Recipe for softwood cuttings such as lavender

You will need:

1 very sharp knife or nail scissors (or a sharp fingernail will do) so you don’t crush the stem

6 slips (small shoots) of very young growth

13cm / 5” pot (terracotta for preference as it allows cuttings and potting compost to breathe)

Some open, well-draining compost (something like half potting compost and half horticultural sand)

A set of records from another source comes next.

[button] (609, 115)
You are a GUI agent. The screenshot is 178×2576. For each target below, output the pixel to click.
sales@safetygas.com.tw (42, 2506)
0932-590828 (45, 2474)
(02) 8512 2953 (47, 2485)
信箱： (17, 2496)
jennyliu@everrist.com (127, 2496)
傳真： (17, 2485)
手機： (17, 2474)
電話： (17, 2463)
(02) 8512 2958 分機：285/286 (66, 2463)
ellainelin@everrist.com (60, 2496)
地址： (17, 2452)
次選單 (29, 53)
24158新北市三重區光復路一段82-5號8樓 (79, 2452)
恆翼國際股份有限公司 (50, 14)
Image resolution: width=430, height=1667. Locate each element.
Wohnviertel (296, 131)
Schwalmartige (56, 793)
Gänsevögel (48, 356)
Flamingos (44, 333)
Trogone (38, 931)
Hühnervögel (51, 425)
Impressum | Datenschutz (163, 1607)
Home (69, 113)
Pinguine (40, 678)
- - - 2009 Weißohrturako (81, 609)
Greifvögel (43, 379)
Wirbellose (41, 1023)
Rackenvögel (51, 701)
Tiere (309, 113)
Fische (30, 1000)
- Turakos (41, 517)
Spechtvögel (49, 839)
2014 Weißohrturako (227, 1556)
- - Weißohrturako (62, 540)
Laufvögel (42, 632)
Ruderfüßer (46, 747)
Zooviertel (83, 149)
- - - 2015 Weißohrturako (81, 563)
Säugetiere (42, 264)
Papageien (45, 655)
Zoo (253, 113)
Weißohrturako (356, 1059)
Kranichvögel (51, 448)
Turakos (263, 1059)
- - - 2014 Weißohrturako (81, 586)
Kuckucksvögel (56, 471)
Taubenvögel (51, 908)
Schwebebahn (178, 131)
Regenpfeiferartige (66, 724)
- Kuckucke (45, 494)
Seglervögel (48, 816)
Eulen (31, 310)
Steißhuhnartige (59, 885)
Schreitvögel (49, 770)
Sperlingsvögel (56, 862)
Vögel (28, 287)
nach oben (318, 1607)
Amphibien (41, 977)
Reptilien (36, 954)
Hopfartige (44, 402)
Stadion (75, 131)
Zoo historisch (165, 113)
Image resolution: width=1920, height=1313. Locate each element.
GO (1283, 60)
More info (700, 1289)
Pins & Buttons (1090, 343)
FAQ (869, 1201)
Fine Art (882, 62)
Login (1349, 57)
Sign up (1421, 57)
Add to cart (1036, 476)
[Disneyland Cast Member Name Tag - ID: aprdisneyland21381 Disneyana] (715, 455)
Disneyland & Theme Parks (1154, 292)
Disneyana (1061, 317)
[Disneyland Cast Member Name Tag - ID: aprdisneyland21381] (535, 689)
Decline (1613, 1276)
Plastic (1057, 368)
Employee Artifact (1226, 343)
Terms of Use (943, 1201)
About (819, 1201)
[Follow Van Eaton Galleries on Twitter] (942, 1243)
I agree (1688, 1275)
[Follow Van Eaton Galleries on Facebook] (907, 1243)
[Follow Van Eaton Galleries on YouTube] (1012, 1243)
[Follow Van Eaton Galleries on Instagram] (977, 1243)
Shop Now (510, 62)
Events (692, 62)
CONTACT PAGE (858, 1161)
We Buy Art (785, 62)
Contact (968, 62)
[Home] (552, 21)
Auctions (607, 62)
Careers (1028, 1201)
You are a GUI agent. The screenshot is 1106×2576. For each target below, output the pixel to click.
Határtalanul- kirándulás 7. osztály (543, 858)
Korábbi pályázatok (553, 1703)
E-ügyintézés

1 or 2 see-through plastic bags big enough to cover the pots, to prevent the cuttings from drying out.

What to do:

  1. Nip off six slips of very young soft growth about 10-13 cm / 4-5” long. Put them straight into the plastic bag and fold over the top.
  1. One at a time, take the slips from the bag and cut just below a leaf node (where the leaf is joined to the stem) where rooting hormones are most active, so they are about 5-10 cms /2-4” long. Cut at an angle as that will increase the area for rooting. Remove lower leaves, leaving an inch or so of stem bare; this prevents rot and encourages root formation at the node. Cut any large top leaves back by half, to prevent drying out.
  1. Using a pen or pencil, make six planting holes to accommodate two leaf nodes or about half the depth of your cutting, very close to the edge of pot. Drop in the cuttings and firm soil in place around them.
  1. Put the plastic bag over the top of the pot, possibly secured by an elastic band. Make sure the bag doesn’t touch the cuttings; you may need to support it with twigs, or a bit of metal coat hanger.
  1. Put in a warm place out of direct sunlight. A north or north-west facing window sill where the light and temperature is steady is ideal.
  1. Remove the plastic bag for 10 minutes or so every day to allow air to circulate and reduce risk of mould.
  1. Watch for new growth and, after a few weeks, test for roots by pulling gently on each slip. If the cutting has rooted (‘taken’), then pot it into its own 10cm / 4” pot. When the roots have filled that, either pot on again or harden off and transplant into the garden.

Watch Monty Don take rosemary softwood cuttings for Gardeners’ World.

My French lavender cuttings are looking fairly happy and I hope they’ll have rooted in three or four weeks. I’ve also taken some cuttings of other lavender to replace plants lost to winter frosts, and some rosemary for a small and fragrant hedge just where the front gate swings open. Later in the year I’ll take some pelargonium cuttings from a plant with a particularly lovely deep red flower.